2004 Denver Annual Meeting (November 7–10, 2004)

Paper No. 11
Presentation Time: 4:00 PM

A CALL TO ARMS: TESTING ECOLOGICAL AND EVOLUTIONARY HYPOTHESES OF PREDATION USING CRINOID ARM REGENERATION FREQUENCY


GAHN, Forest J., Department of Paleobiology, Smithsonian Institution, P.O. Box 37012, NHB MRC 121, Washington, DC 20013-7012 and BAUMILLER, Tomasz K., Museum of Paleontology, University of Michigan, 1109 Geddes, Ann Arbor, MI 48109-1079, gahn.forest@nmnh.si.edu

Arguably, predation has shaped marine communities since the Precambrian. Many ecological and evolutionary trends in Phanerozoic marine invertebrates have been explained by punctuated increases in predation intensity (e.g. Paleozoic and Mesozoic Marine Revolutions). However, many such hypotheses are grounded in anecdotal evidence or based on correlations that need not be causal. For instance, the Middle Paleozoic Marine Revolution (MPMR), which predicts an increase in predation during the Devonian, is supported, in part, by coincident increases in durophagous predator diversity and antipredatory features in crinoid prey. Although such correlations are compelling, is there more direct evidence for predation in fossil crinoids?

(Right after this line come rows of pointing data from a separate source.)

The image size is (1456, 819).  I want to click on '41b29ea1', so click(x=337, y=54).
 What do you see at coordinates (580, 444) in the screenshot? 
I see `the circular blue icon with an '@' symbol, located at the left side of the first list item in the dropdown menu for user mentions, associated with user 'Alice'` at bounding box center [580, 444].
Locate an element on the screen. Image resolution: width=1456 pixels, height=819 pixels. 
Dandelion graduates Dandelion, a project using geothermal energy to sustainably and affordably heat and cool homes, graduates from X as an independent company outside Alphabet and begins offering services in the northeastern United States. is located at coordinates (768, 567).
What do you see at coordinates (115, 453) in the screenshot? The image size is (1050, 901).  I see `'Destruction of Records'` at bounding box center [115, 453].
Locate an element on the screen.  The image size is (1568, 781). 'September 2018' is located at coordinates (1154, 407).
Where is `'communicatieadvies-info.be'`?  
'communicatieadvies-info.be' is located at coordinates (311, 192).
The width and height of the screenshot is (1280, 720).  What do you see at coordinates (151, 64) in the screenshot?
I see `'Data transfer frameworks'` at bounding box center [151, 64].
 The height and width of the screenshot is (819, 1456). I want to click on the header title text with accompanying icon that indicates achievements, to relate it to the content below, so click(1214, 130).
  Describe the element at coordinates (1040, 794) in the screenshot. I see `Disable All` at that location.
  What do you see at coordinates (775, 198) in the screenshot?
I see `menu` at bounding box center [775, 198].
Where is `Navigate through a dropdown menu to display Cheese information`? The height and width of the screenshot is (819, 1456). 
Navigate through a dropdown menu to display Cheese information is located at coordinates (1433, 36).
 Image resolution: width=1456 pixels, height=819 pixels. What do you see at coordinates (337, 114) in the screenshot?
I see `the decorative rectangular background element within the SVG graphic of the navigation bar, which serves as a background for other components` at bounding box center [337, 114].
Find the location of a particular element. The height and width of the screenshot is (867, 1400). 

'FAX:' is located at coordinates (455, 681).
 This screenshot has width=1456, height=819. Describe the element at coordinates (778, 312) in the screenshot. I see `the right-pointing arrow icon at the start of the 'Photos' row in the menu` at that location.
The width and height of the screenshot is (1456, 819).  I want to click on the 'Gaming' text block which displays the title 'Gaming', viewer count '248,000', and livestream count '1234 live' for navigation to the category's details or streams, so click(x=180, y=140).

In extant crinoids, arm loss and regeneration is attributed directly to predation, mostly by fishes. In addition, regeneration frequency in living crinoids is considered to be a reliable proxy for predation intensity. Regenerating arms in fossil crinoids, though rarely reported, are present in fossil assemblages and suggest that crinoids have been subject to predation since the Ordovician. Thus, it seems reasonable to compile data on fossil crinoid arm regeneration frequency, and to use such evidence for testing predatory hypotheses, a task that we have begun.

Data on arm regeneration frequency can be used for hypothesis testing at scales ranging from the entire Phanerozoic to single Lagerstätten. For example, analysis of arm regeneration in over 2,500 Ordovician-Pennsylvanian crinoids reveals a sharp increase in arm regeneration frequency during the Siluro-Devonian, the only significant change over the study interval. This result is consistent with an increase in predation intensity as predicted by the MPMR. Furthermore, regeneration at the scale of a single assemblage, the Early Mississippian Lagerstätten from Le Grand, Iowa, indicates that the most abundant and tallest species, Rhodocrinites kirbyi, also had the highest regeneration frequency. This result is consistent with attacks by a predator that targets the most apparent prey. Together, these studies demonstrate that arm regeneration in the fossil record is more common than generally believed and that such evidence provides a rich source of data for testing ecological and evolutionary hypotheses of predation.